begin
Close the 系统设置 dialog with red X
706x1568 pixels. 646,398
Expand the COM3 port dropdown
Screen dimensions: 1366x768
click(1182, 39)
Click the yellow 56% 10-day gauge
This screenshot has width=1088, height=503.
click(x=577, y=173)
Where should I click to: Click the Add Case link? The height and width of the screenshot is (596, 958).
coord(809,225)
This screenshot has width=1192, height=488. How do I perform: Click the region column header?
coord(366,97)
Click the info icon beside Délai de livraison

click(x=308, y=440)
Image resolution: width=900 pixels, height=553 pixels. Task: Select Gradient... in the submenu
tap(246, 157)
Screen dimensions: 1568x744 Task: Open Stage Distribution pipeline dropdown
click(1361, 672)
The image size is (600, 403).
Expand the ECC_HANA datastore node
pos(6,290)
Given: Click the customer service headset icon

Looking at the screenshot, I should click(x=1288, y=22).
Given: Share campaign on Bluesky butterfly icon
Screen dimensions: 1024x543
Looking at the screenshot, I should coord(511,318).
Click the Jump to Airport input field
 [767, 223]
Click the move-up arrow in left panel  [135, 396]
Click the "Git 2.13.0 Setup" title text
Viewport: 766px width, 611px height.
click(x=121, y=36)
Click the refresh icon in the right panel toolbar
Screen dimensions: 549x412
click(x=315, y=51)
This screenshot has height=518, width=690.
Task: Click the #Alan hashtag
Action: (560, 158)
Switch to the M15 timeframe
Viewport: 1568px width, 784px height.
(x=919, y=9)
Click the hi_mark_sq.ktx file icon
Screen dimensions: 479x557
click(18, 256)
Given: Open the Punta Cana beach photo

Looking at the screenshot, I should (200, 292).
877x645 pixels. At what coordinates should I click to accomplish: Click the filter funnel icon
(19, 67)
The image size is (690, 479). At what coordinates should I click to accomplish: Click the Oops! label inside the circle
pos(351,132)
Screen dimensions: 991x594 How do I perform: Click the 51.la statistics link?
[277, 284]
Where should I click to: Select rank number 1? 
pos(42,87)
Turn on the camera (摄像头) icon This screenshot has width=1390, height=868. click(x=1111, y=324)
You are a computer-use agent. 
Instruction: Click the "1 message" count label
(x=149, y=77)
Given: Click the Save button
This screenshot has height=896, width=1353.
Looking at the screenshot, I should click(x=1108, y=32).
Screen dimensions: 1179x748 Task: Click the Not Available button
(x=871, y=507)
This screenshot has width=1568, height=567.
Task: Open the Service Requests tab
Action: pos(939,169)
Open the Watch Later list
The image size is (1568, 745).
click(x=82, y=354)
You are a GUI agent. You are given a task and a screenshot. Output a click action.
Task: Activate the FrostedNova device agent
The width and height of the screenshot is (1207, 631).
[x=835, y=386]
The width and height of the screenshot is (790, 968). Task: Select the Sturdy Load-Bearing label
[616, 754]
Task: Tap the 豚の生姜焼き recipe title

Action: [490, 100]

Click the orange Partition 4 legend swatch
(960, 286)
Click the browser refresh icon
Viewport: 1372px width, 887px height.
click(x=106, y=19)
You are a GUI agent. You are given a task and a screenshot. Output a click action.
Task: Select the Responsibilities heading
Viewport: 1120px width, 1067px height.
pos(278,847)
end
_SHORT PROBLEM_
Reproduce all of the material above line for line, with no changes.

_EXPECTED ANSWER_
Close the 系统设置 dialog with red X
706x1568 pixels. 646,398
Expand the COM3 port dropdown
Screen dimensions: 1366x768
click(1182, 39)
Click the yellow 56% 10-day gauge
This screenshot has width=1088, height=503.
click(x=577, y=173)
Where should I click to: Click the Add Case link? The height and width of the screenshot is (596, 958).
coord(809,225)
This screenshot has width=1192, height=488. How do I perform: Click the region column header?
coord(366,97)
Click the info icon beside Délai de livraison

click(x=308, y=440)
Image resolution: width=900 pixels, height=553 pixels. Task: Select Gradient... in the submenu
tap(246, 157)
Screen dimensions: 1568x744 Task: Open Stage Distribution pipeline dropdown
click(1361, 672)
The image size is (600, 403).
Expand the ECC_HANA datastore node
pos(6,290)
Given: Click the customer service headset icon

Looking at the screenshot, I should click(x=1288, y=22).
Given: Share campaign on Bluesky butterfly icon
Screen dimensions: 1024x543
Looking at the screenshot, I should coord(511,318).
Click the Jump to Airport input field
 [767, 223]
Click the move-up arrow in left panel  [135, 396]
Click the "Git 2.13.0 Setup" title text
Viewport: 766px width, 611px height.
click(x=121, y=36)
Click the refresh icon in the right panel toolbar
Screen dimensions: 549x412
click(x=315, y=51)
This screenshot has height=518, width=690.
Task: Click the #Alan hashtag
Action: (560, 158)
Switch to the M15 timeframe
Viewport: 1568px width, 784px height.
(x=919, y=9)
Click the hi_mark_sq.ktx file icon
Screen dimensions: 479x557
click(18, 256)
Given: Open the Punta Cana beach photo

Looking at the screenshot, I should (200, 292).
877x645 pixels. At what coordinates should I click to accomplish: Click the filter funnel icon
(19, 67)
The image size is (690, 479). At what coordinates should I click to accomplish: Click the Oops! label inside the circle
pos(351,132)
Screen dimensions: 991x594 How do I perform: Click the 51.la statistics link?
[277, 284]
Where should I click to: Select rank number 1? 
pos(42,87)
Turn on the camera (摄像头) icon This screenshot has width=1390, height=868. click(x=1111, y=324)
You are a computer-use agent. 
Instruction: Click the "1 message" count label
(x=149, y=77)
Given: Click the Save button
This screenshot has height=896, width=1353.
Looking at the screenshot, I should click(x=1108, y=32).
Screen dimensions: 1179x748 Task: Click the Not Available button
(x=871, y=507)
This screenshot has width=1568, height=567.
Task: Open the Service Requests tab
Action: pos(939,169)
Open the Watch Later list
The image size is (1568, 745).
click(x=82, y=354)
You are a GUI agent. You are given a task and a screenshot. Output a click action.
Task: Activate the FrostedNova device agent
The width and height of the screenshot is (1207, 631).
[x=835, y=386]
The width and height of the screenshot is (790, 968). Task: Select the Sturdy Load-Bearing label
[616, 754]
Task: Tap the 豚の生姜焼き recipe title

Action: [490, 100]

Click the orange Partition 4 legend swatch
(960, 286)
Click the browser refresh icon
Viewport: 1372px width, 887px height.
click(x=106, y=19)
You are a GUI agent. You are given a task and a screenshot. Output a click action.
Task: Select the Responsibilities heading
Viewport: 1120px width, 1067px height.
pos(278,847)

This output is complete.